New agricultural technologies, rather than money or food aid, are the key to saving millions from starvation as the African climate grows warmer, an expert commented on Thursday.

Lindiwe Sibanda, head of the Pretoria-based Food Agriculture and Natural Resources Policy Analysis Network, argued that the newfound political awareness that climate change and food security are inextricably linked is long overdue.

“It’s not new that farmers have been seeing their yields diminish, and it’s not a secret that our governments knew. But for a long time we were focusing on growing crops for export instead of growing our own food,” she told Emerging Markets.

In the past, money has been wasted on farm inputs that yielded no results. “Already, as a continent, we are not able to address our food needs, and with the advent of climate change it is only going to get worse.

“We need to breed more drought-tolerant cereal varieties, and we need to breed more rice varieties that are flood-tolerant.

“We also need to look at storage. Conservation agriculture is a must-do: we have to develop technologies that enable farmers to conserve moisture in the soil.

“The question is: do we have technologies on the shelf that farmers can take up? Do we have African private sector institutions that can make these technologies affordable? And do African governments have the required policy instruments?”

Africa will be hit hardest by climate change because of its dependence on rainfall for agriculture. Arid regions such as the Sahel are expected to experience longer periods of drought in coming years, while coastal regions are more likely to be battered by floods and tropical storms.

Climate change threatens to damage cereal crops, livestock herds and farmlands in nearly half of all sub-Saharan African countries. Even a 1° C rise in average temperature can reduce cereal production by nearly 10%, experts say.

Meanwhile the AfDB has been asked to help administer funds, due to be raised after the international climate change conference in Copenhagen, to help poor countries adapt to the impact of global warming.

Ethiopian Prime Minister Meles Zenawi, the African Union’s chief negotiator on climate change issues, approached the AfDB after the conference of ten African heads of state on the issue earlier this month in Addis Ababa.

Hela Cheikhrouhou, the AfDB’s director of clean energy and climate change, told Emerging Markets that Zenawi’s request “has triggered a flurry of activity within the bank. [We] are now in the design and set-up phase of the fund,” she said.

Meanwhile, NGOs and small businesses have complained that they were “left at the margins” of the climate change financing debate.

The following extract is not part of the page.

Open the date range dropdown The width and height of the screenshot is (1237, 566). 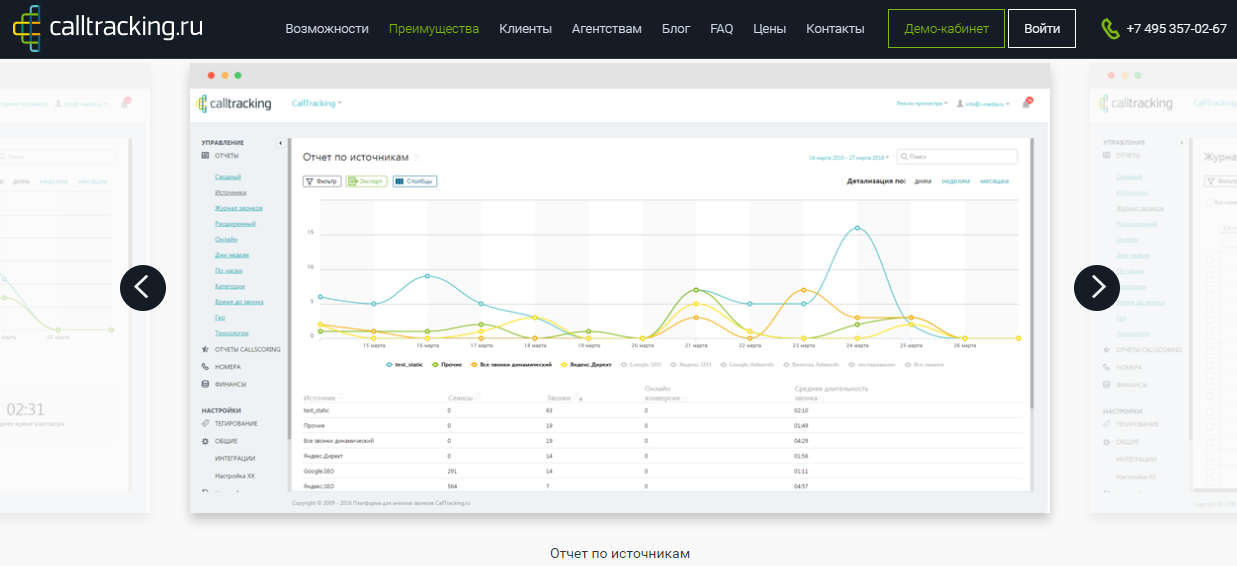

“The local banking network should receive incentives to help small businesses to implement green practices. Most of the time, these banks cannot assume such big risks on their own,” Eric Agnero, a business consultant and president of Greencast Africa, an Ivorian environmental NGO, said.

He questioned the wisdom of a decision to grant 1 billion CFA francs to the Ivorian agribusiness holding SIFCA to redesign its energy system, under the clean development mechanism of the Kyoto protocol, whilst small enterprises are largely kept at bay.